Google's security team discovered a new strain of Android malware, named Tizi, and which has been used primarily to target users in African countries.
Categorized as spyware, Google says Tizi can carry out a wide range of operations, but most focus on social media apps and activity.
According to Google Threat Analysis Group and Google Play Protect security engineers, Tizi can be used for the following malicious purposes:
⌯ Can steal data from popular social media apps such as Facebook, Twitter, WhatsApp, Viber, Skype, LinkedIn, and Telegram.
⌯ Can record calls from WhatsApp, Viber, and Skype.

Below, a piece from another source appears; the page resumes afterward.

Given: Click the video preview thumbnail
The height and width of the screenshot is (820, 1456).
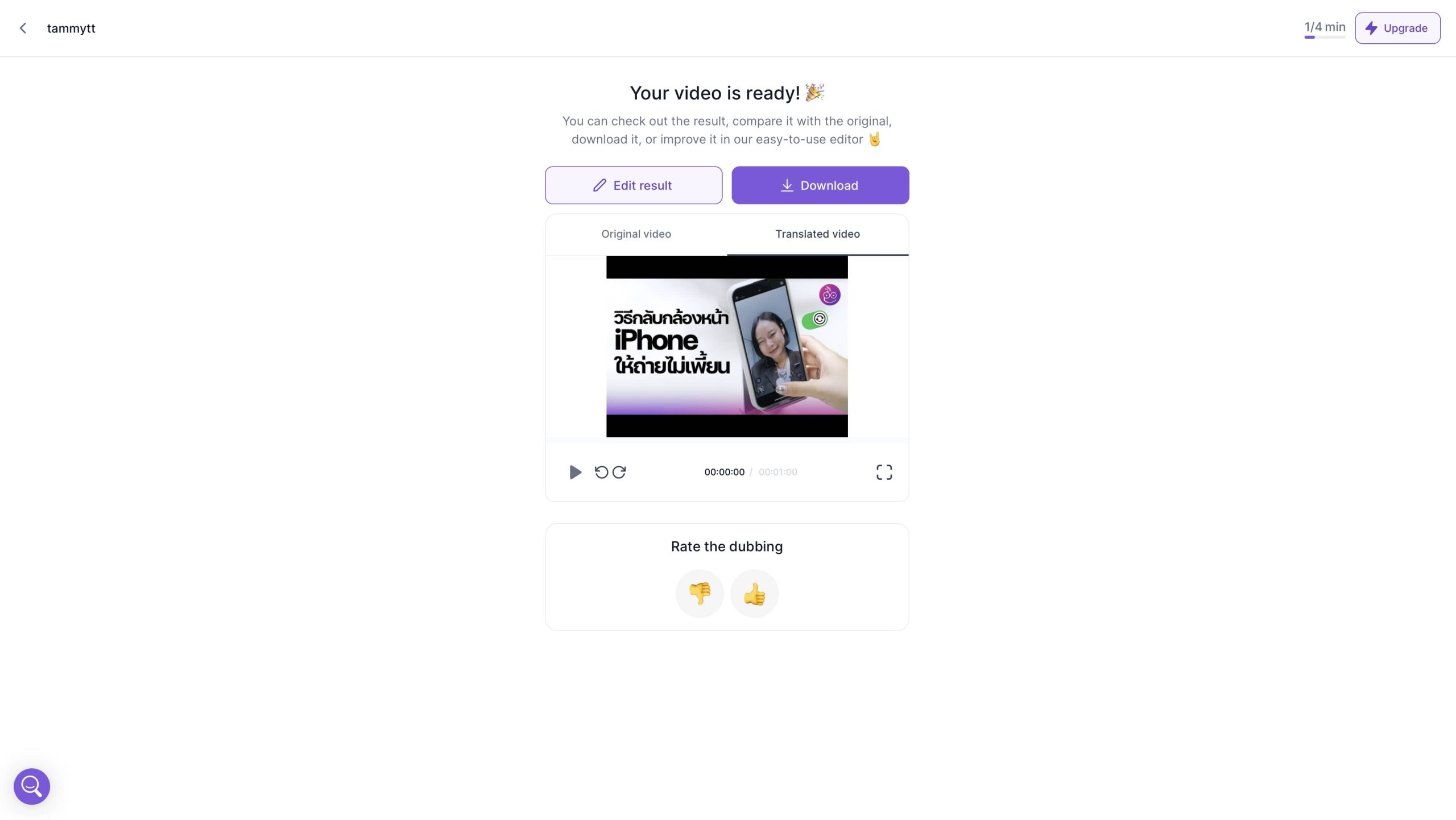Looking at the screenshot, I should 727,346.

⌯ Can record ambient audio through the microphone.
⌯ Can take pictures of the screen without alerting the user.
⌯ Can send and intercept SMS messages on infected devices.

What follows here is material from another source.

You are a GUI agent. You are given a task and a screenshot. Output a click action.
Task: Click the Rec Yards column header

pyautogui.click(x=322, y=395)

⌯ Can access contacts, calendar events, call logs, photos, Wi-Fi encryption keys, and a list of all locally installed apps.

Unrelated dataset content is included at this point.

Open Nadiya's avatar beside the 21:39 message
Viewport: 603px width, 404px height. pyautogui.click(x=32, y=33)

⌯ When it first infects users, it sends the device's GPS coordinates via SMS to a C&C server.
⌯ Subsequent communications with the attacker's C&C server takes place via HTTPS, or in some isolated cases, via MQTT.
⌯ Can root devices via one of the following vulnerabilities: CVE-2012-4220, CVE-2013-2596, CVE-2013-2597, CVE-2013-2595, CVE-2013-2094, CVE-2013-6282, CVE-2014-3153, CVE-2015-3636, CVE-2015-1805.
Tizi-infected apps were around since 2015
Google engineers say they spotted the Tizi spyware in September 2017, when automatic scans with Google Play Protect —an Android app security scanner incorporated into the Google Play Store app— discovered a Tizi-infected app that was installed on a user's device via the official Google Play Store.
After investigating older versions of apps uploaded on the Play Store, they spotted more Tizi-infected apps going back as far as October 2015.
Google says it suspended the app's developer account and then used the Google Play Store app to uninstall the Tizi apps from infected devices.